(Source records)
*** Block opens ***

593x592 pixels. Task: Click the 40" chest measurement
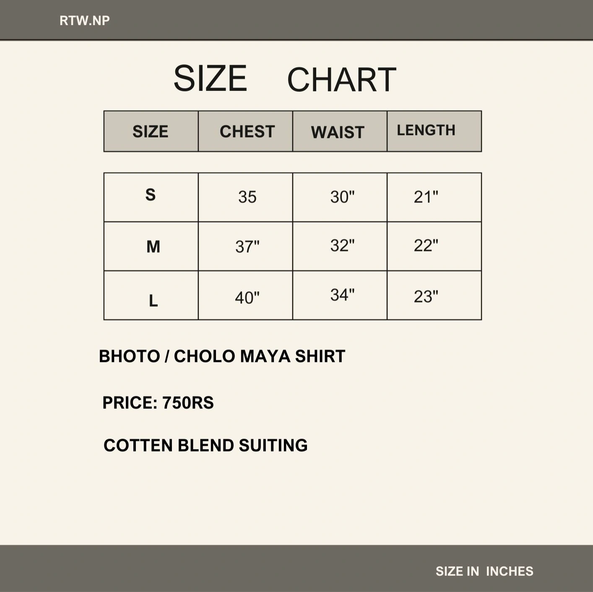247,298

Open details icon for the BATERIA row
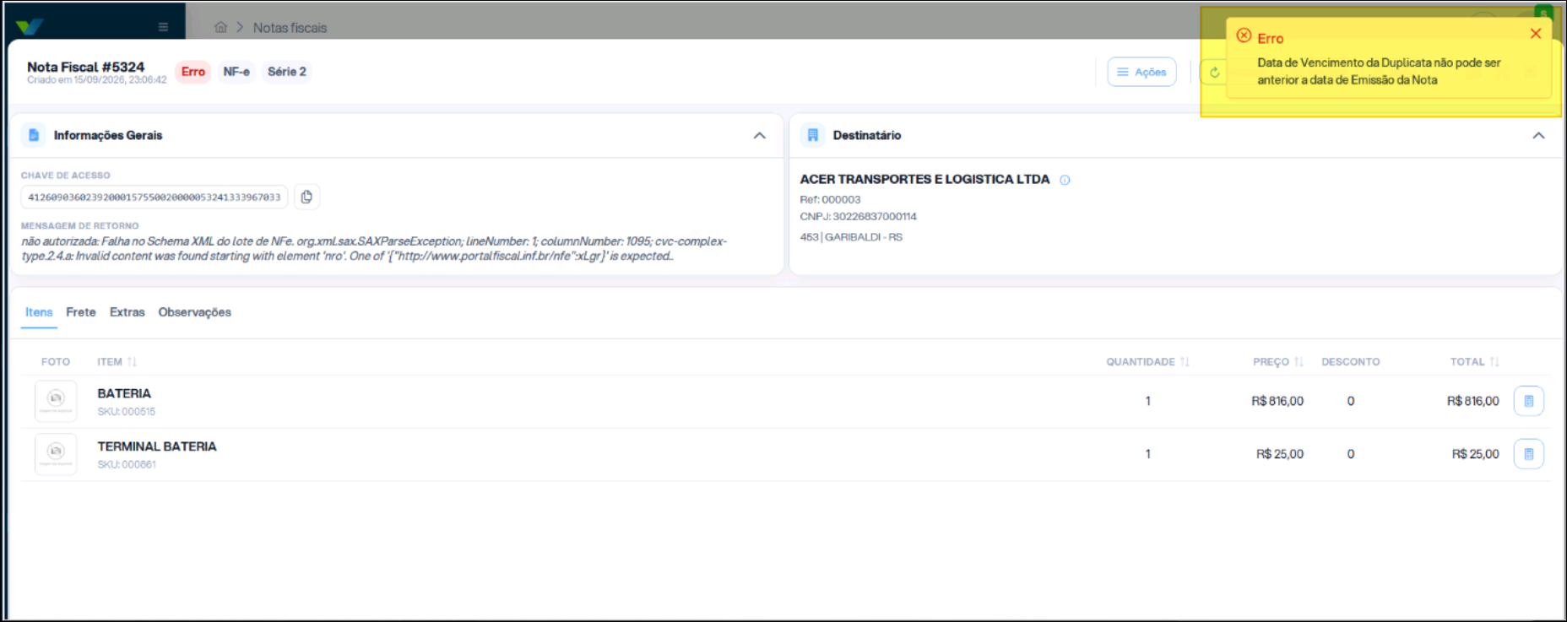(x=1528, y=401)
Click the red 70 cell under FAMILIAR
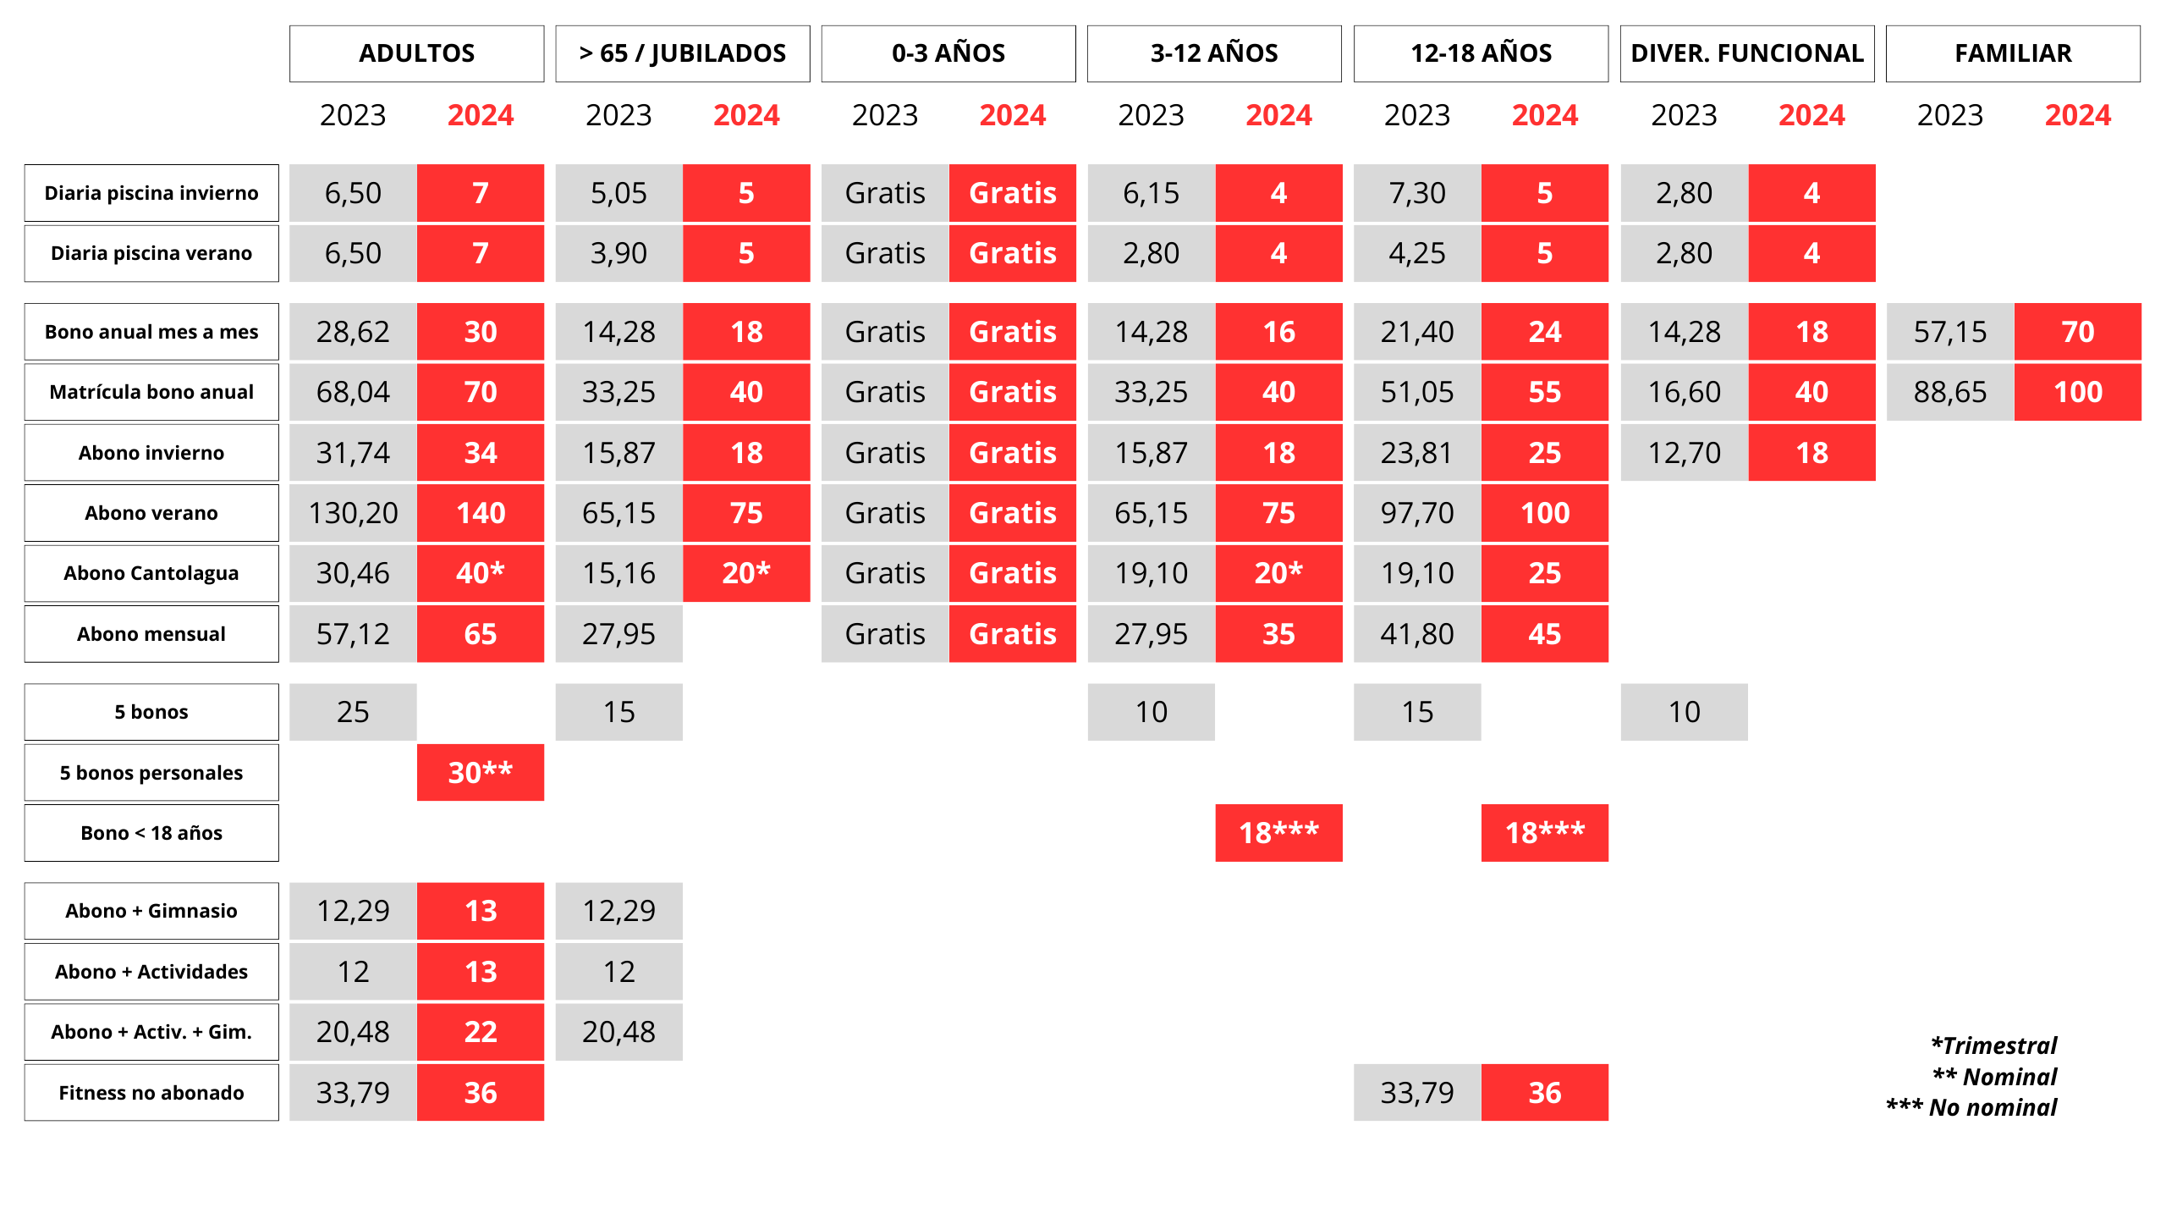2166x1219 pixels. point(2077,332)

*** Block closes ***

TASK DETAILS:
All lines from the one containing "Open details icon for the BATERIA row" to the last line of the records above, and no others, should be returned unchanged, without pictures.

EXERCISE OUTPUT:
Open details icon for the BATERIA row
(x=1528, y=401)
Click the red 70 cell under FAMILIAR
2166x1219 pixels. point(2077,332)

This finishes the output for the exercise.